Soal
Tulis ulang bagian dari tulisan opini tentang aufklarung di bawah ini, semuanya mulai dari "Kemajuan ilmu pengetahuan dan" terus sampai "bukanlah kelas penguasa.", tanpa mengubah satu kata pun.

Teks Bacaan
———

OPINI: Aufklarung dalam Mitologi Desa

Oleh : Indra J. Piliang
(Ketua Umum Perhimpunan Sangga Nusantara)

Renaissance di Eropa dimulai pada abad ke-14. Pengaruh renaissance berlangsung dari abad ke-14 hingga abad ke-17.

Dengan tingkat kemajuan ilmu pengetahuan saat itu, capaian renaissance sama sekali berbeda-beda pada masing-masing wilayah. Renaissance berlangsung dalam waktu yang tidak bersamaan. Bahasa alias linguistik sama sekali bukan medium utama dalam menyampaikan renaissance. Lukisan, seninpatung, pun arkeologi, adalah perantara yang banyak mendapatkan pengaruh/perhatian. Harga karya lukis abad itu jauh lebih mahal dibandingkan dengan syair-syair atau buku. Lukisan Leonardo da Vinci, misalnya, hingga kini tetap menjadi inspirasi para penulis.

Mitologi Yunani Kuno berkembang justru setelah era renaissance berakhir, yakni sekitar abad ke-18. Masa yang umum dikenal sebagai aufklarung. Penggalian filsafat Yunani Kuno dilakukan lewat kajian-kajian psiko-analisa dan perbandingan dalam ranah teologi. Sastra dan seni menjadi altar, sekaligus batang-batang sungai tempat mengalirnya ilmu pengetahuan baru. Lambat-laun, segala yang berbau Yunani dicarikan padanan lokal oleh para seniman, cendekiawan ataupun intelektual. Yang digunakan adalah metodologi berpikir, bukan hasil yang didapat.

Identitas-identitas yang berkembang menjadi nation. Identitas itu mampu digali, terutama di Britannia Raya, Jerman, hingga Perancis dan Russia. Filsafat Yunani hanya pintu masuk bagi aliran pemikiran yang lain. Ibarat sumur yang sudah berhasil digali, lalu memuncratkan air, ternyata mengalir ke ranah yang lain. Saling-silang pengaruh terjadi dengan sendirinya. Eropa sama sekali tak menjadi duplikat dari Yunani Kuno,

Kemajuan ilmu pengetahuan dan teknologi dalam waktu cepat berhasil melahirkan revolusi industri. Industrialisasi membutuhkan sumber-sumber energi yang didapatkan di negeri-negeri jajahan. Namun, lambat laun, revolusi industri menumbuhkan jarak antara kaum feodal (pemilik tanah), teolog (pemimpin agama) dan monarki (bangsawan), dengan kalangan borjuis yang kaya raya akibat penjelajahan dunia. Kalangan borjuis merasa hanya sebagai “budak ekonomi”. Mereka memiliki kekayaan, bahkan menemukan dunia baru. Namun, ketika kembali ke tanah asal, mereka bukan bagian dari strata sosial yang tinggi. Mereka bukanlah kelas penguasa.

———

Cuplikan Data
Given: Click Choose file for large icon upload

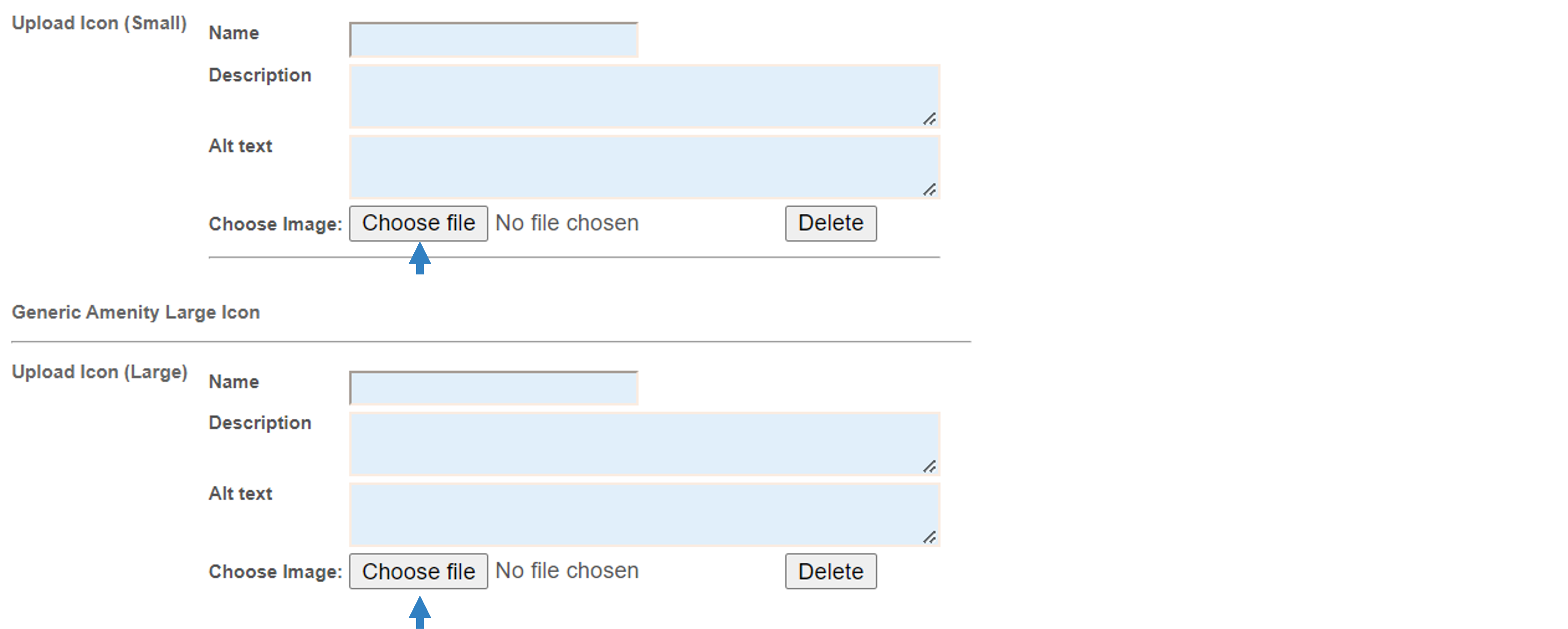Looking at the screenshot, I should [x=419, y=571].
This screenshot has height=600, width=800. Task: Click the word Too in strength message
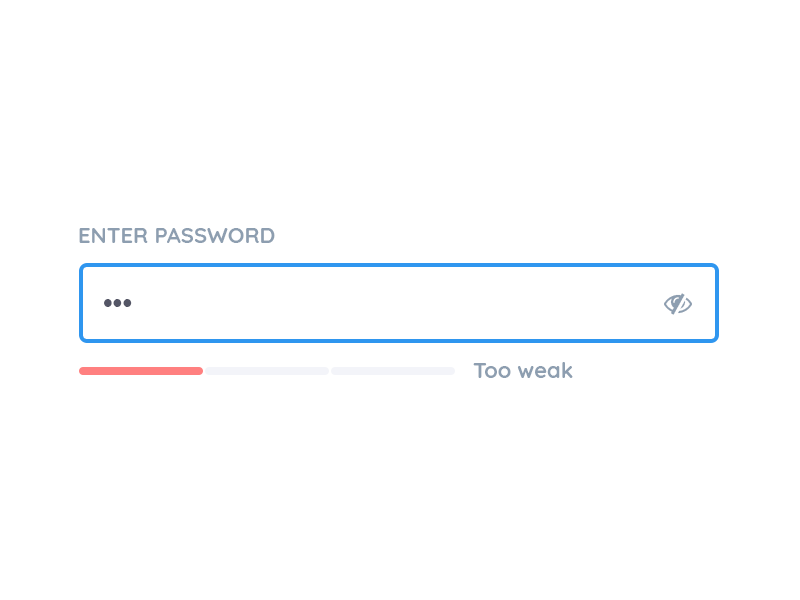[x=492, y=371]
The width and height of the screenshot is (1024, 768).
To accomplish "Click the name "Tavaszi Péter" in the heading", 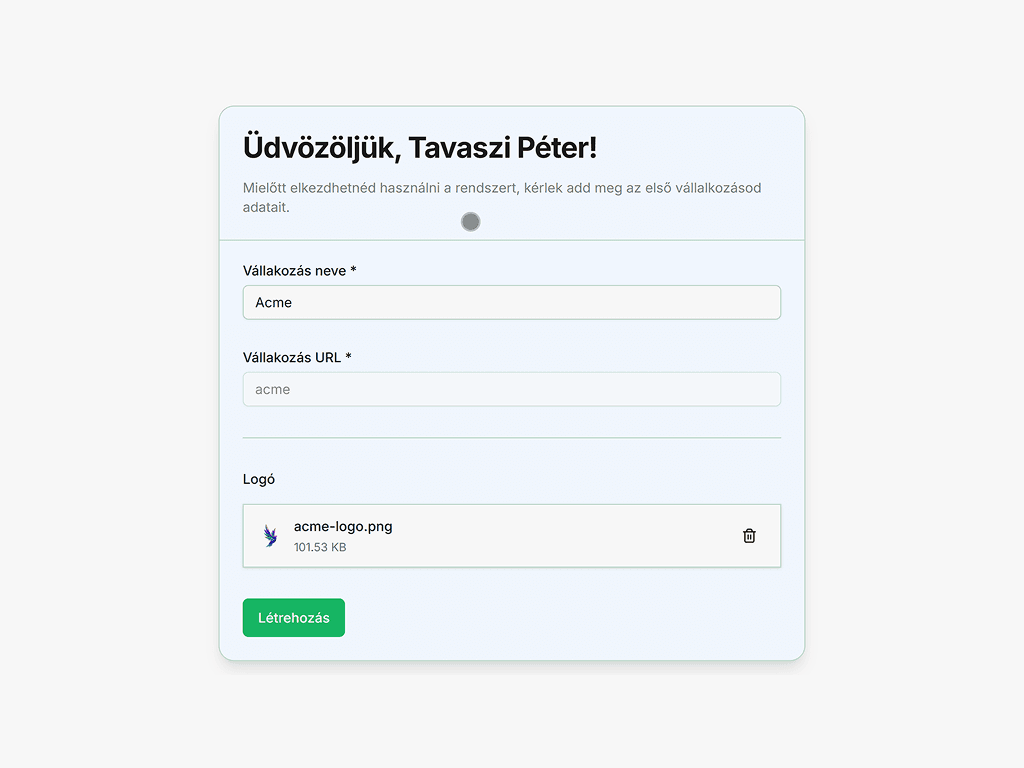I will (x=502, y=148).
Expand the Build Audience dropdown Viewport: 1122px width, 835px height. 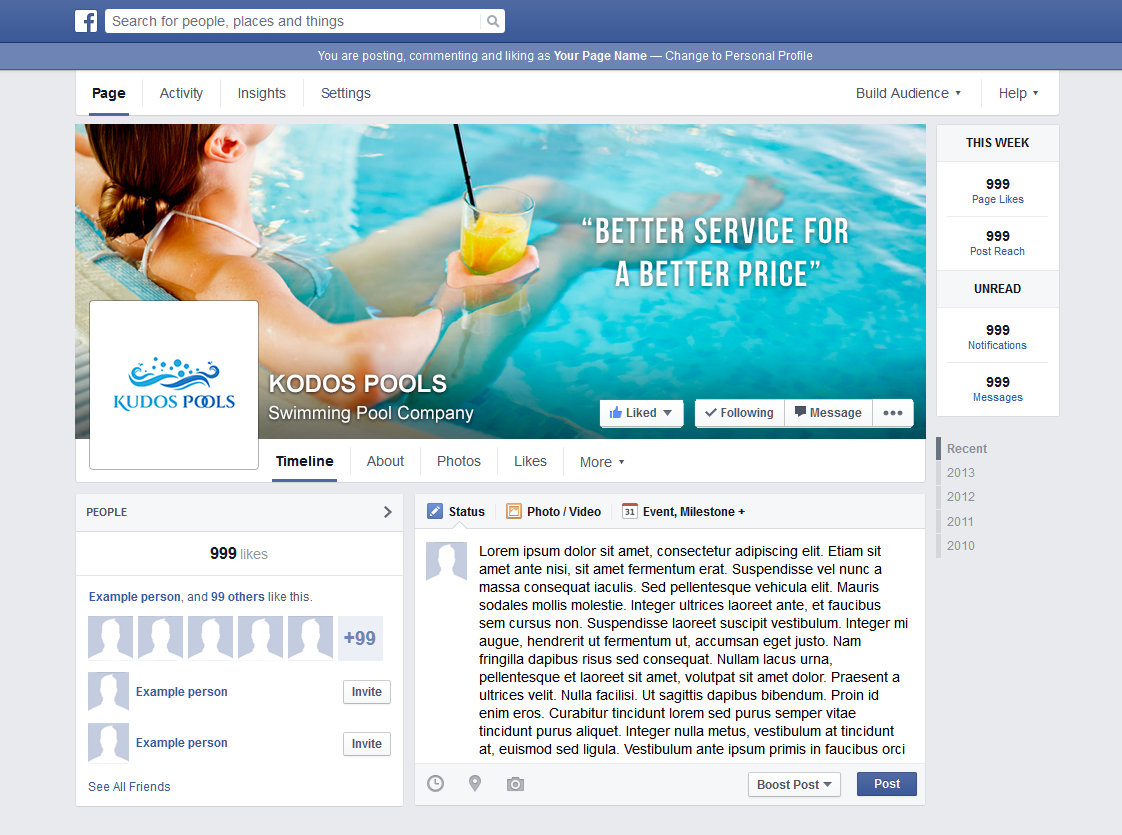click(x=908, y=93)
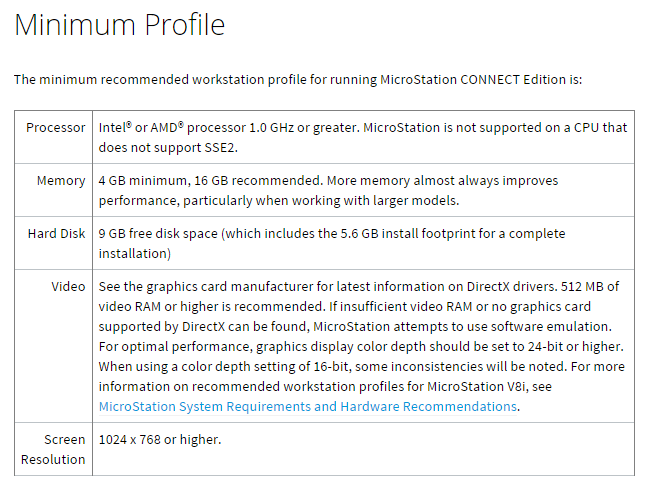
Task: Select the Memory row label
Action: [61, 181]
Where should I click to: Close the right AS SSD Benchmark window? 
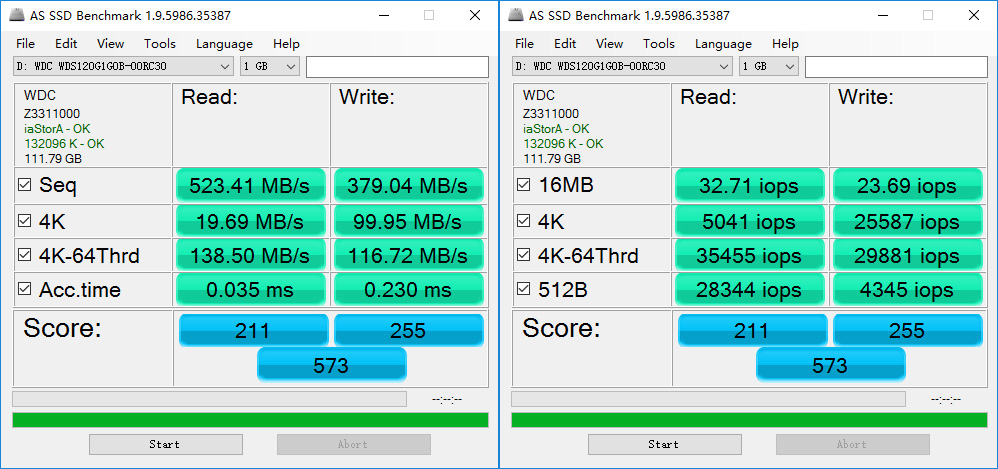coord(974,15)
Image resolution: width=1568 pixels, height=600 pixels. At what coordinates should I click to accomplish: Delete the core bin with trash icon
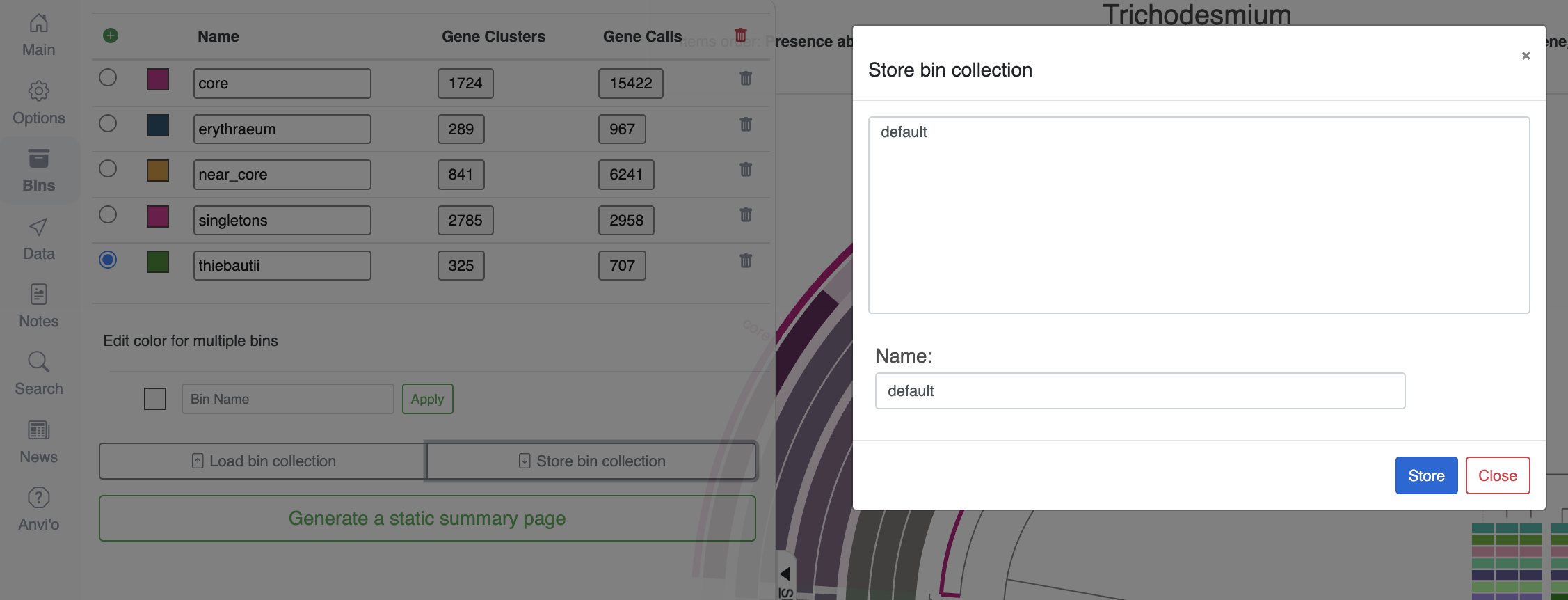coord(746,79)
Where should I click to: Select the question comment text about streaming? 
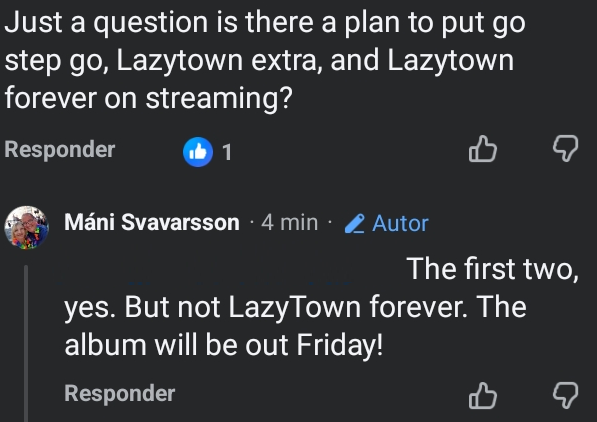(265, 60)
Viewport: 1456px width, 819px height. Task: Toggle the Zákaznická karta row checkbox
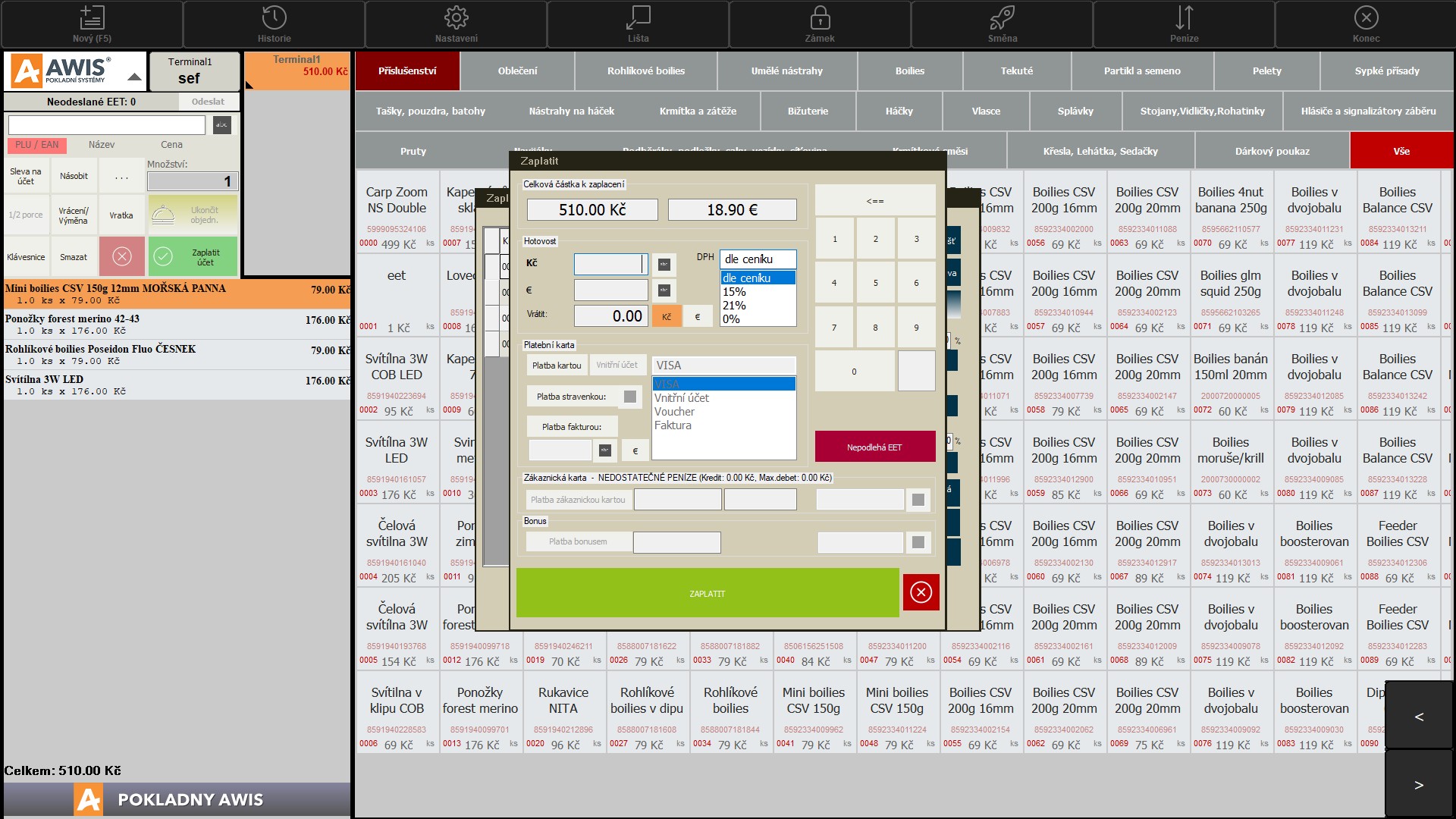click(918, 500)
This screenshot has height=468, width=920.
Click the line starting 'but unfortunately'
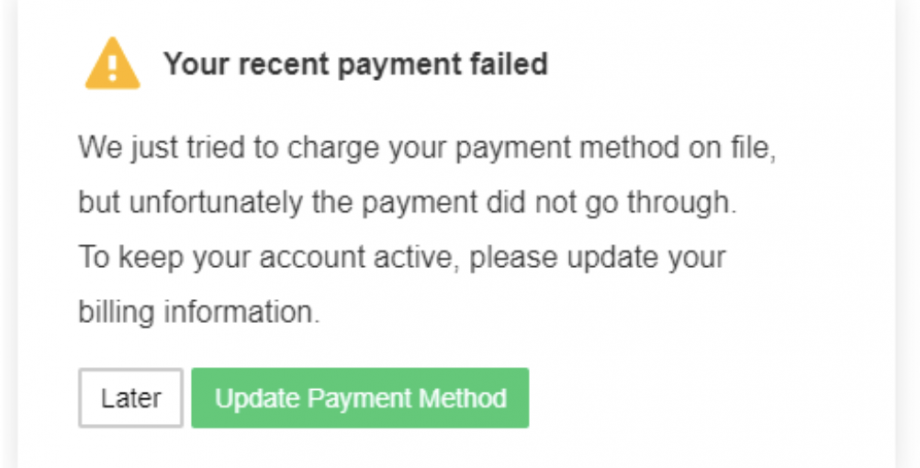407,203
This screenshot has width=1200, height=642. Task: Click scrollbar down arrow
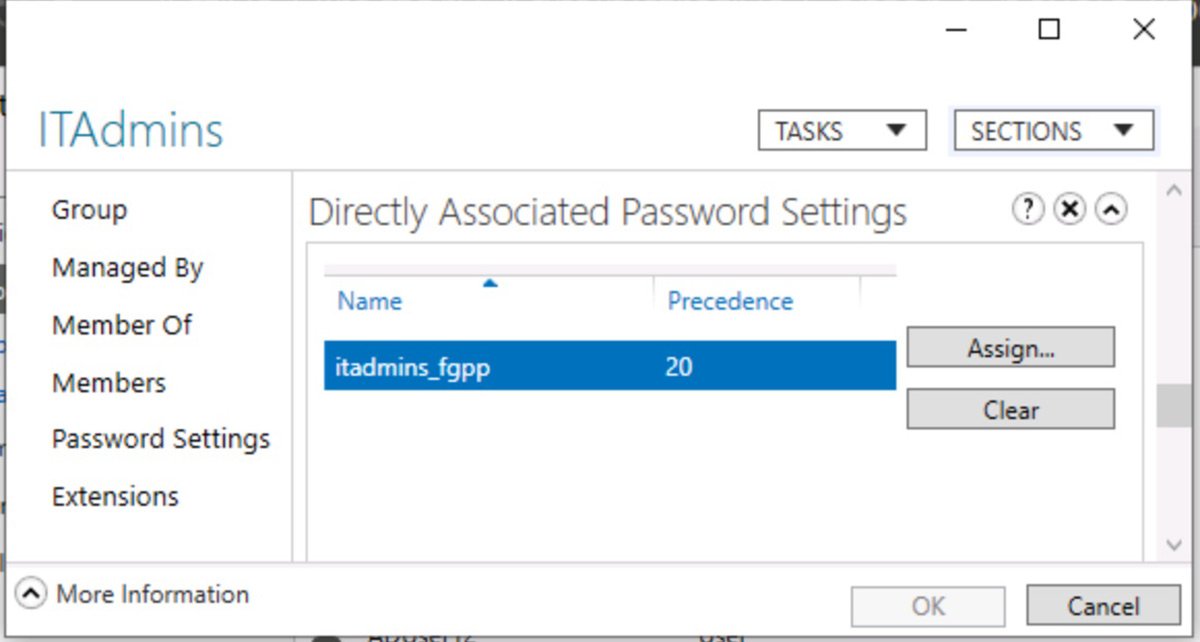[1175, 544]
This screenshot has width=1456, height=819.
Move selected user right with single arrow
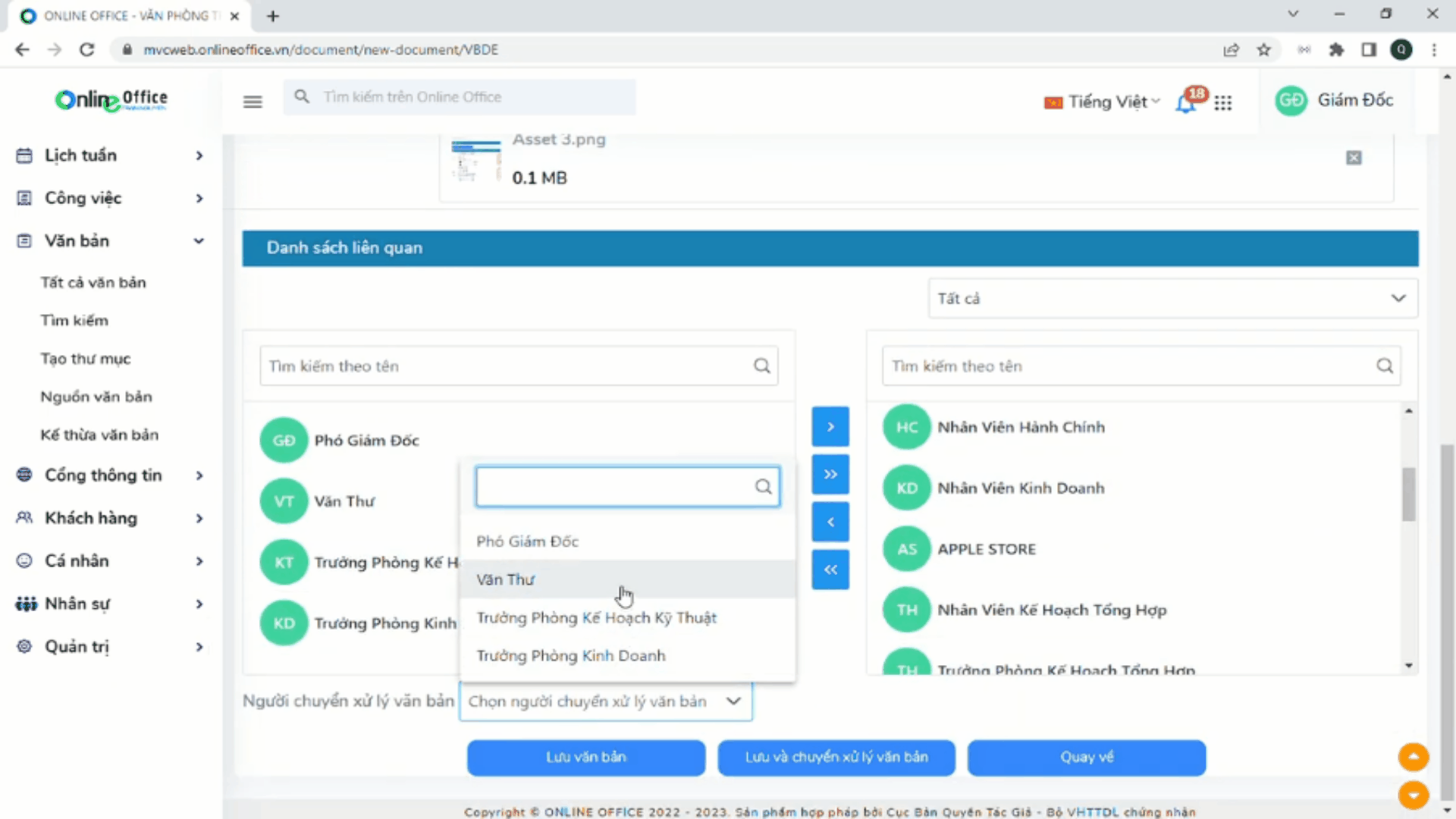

———

Jawaban
Kemajuan ilmu pengetahuan dan teknologi dalam waktu cepat berhasil melahirkan revolusi industri. Industrialisasi membutuhkan sumber-sumber energi yang didapatkan di negeri-negeri jajahan. Namun, lambat laun, revolusi industri menumbuhkan jarak antara kaum feodal (pemilik tanah), teolog (pemimpin agama) dan monarki (bangsawan), dengan kalangan borjuis yang kaya raya akibat penjelajahan dunia. Kalangan borjuis merasa hanya sebagai “budak ekonomi”. Mereka memiliki kekayaan, bahkan menemukan dunia baru. Namun, ketika kembali ke tanah asal, mereka bukan bagian dari strata sosial yang tinggi. Mereka bukanlah kelas penguasa.